Difficile combattere un fenomeno così frammentato.

«E no, si combatte, non bisogna scoraggiarsi, più gruppi criminali più indagini. È la lotta eterna del bene contro il male. Quando sembrano prevalere le forze oscure si reagisce, come accadde nella stagione delle stragi nel 92 e 93, la risposta dello Stato fu fortissima e la mafia venne fortemente ridimensionata. Farsi prendere dalla disperazione è un regalo al nemico».

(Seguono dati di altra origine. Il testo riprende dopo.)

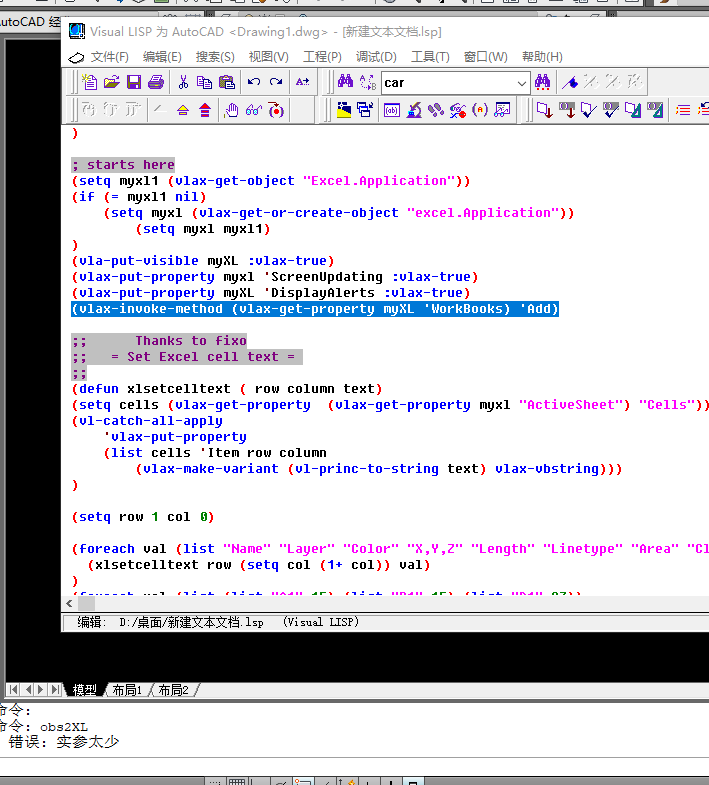Image resolution: width=709 pixels, height=785 pixels.
Task: Open the 文件(F) menu
Action: point(110,57)
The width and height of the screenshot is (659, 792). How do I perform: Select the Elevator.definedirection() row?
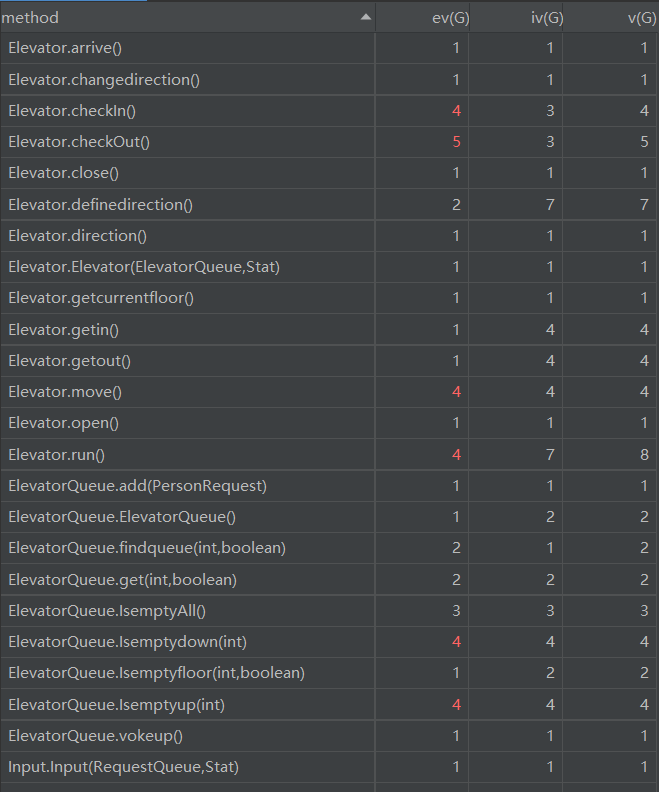[x=329, y=205]
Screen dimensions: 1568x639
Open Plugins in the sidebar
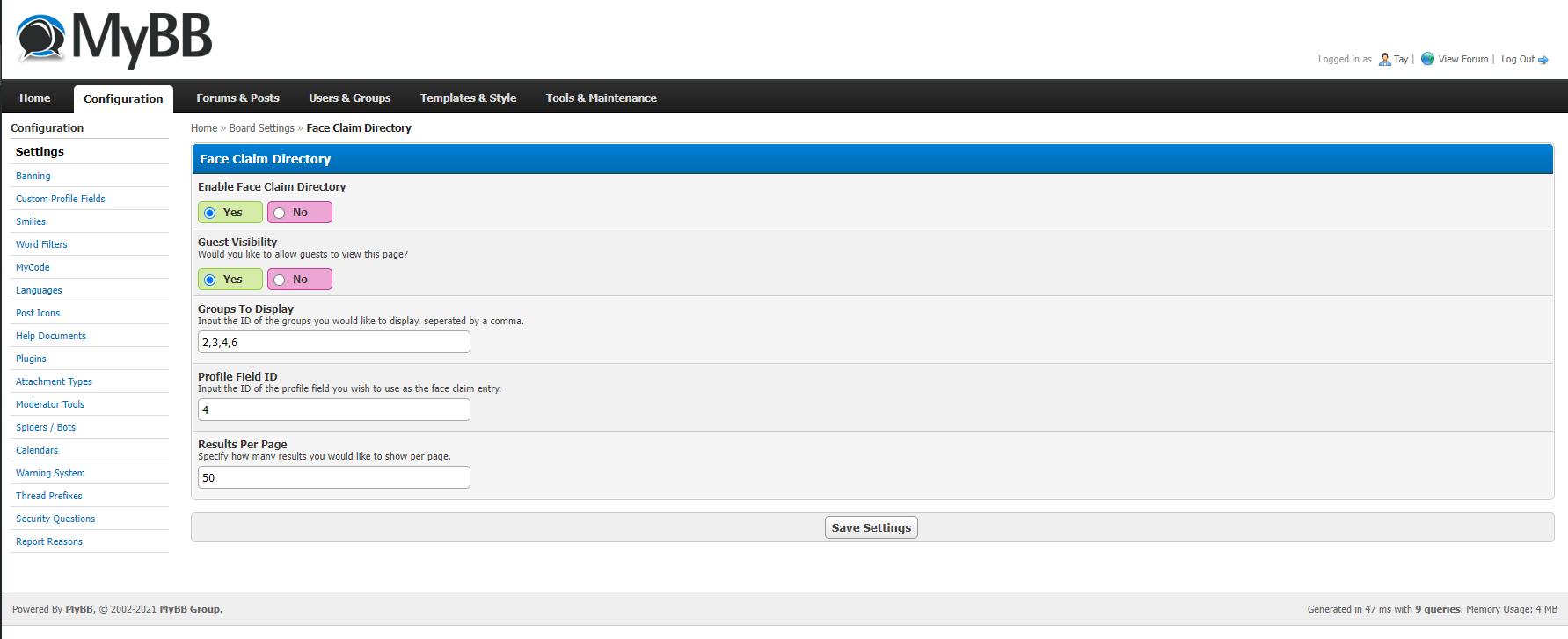pos(31,359)
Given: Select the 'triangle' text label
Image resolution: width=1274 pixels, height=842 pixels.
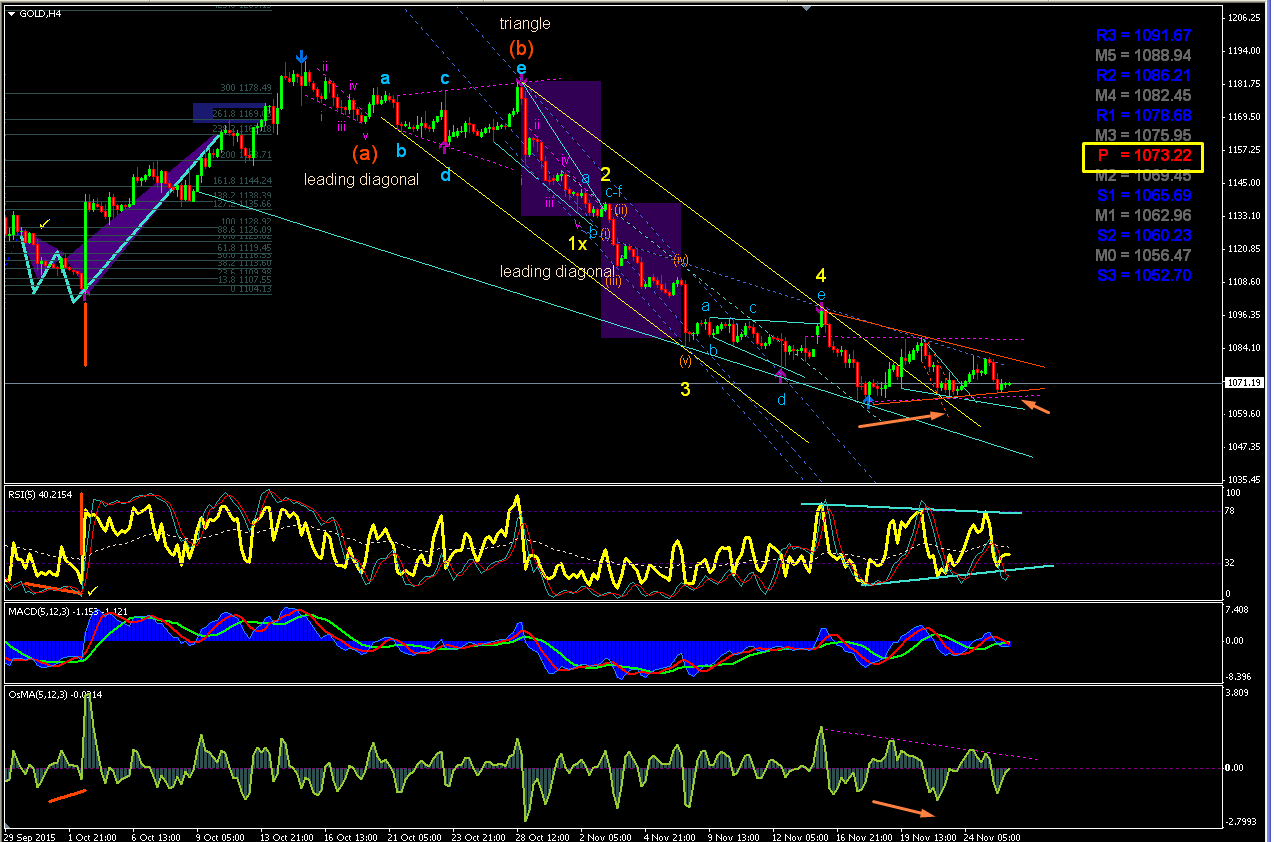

C'è poi di mezzo anche la politica...

«Nel romanzo non ne parlo, parlo semmai di due livelli della malavita: quello alto che ha però bisogno della manovalanza criminale. C'è una legge eterna: il criminale nasce sempre dalla strada esercitando violenza nel suo piccolo mondo e poi, una volta diventato importante, aspira a ripulirsi. Gli alti livelli delle associazioni criminali sono fatti di intoccabili che non si sporcano più le mani. Ma le tracce del passato restano addosso e non sfuggono ad un'attenta indagine».

Veniamo alla sua Puglia, la provoco: ci tornerebbe o neanche il lavoro di scrittore consente di vivere a Sud?

«Ho scelto di andare a vivere a Roma tanto tempo fa, liberamente, e quando torno bastano i profumi e i fichi d'India a farmi ricordare le radici. Riguardo ai problemi del Sud, penso come scrissi nel mio libro Terroni che sia un grande serbatoio di risorse che ci sfuggono di mano. Tuttavia come meridionale mi astengo da dare giudizi o inventare soluzioni, perché è giusto che lo faccia chi ci vive, chi è rimasto qui a combattere e sa come funziona, non uno che è andato via mezzo secolo fa. Mi volevano pure affidare incarichi, ma mi sento ormai un osservatore esterno, posso dare una mano, ma la Puglia è un affare dei pugliesi...».

Un affare complicato.

«Sì, anche se per me la Puglia fa la differenza, ma è un'altra storia che risale ai retaggi positivi del tempo di Federico II».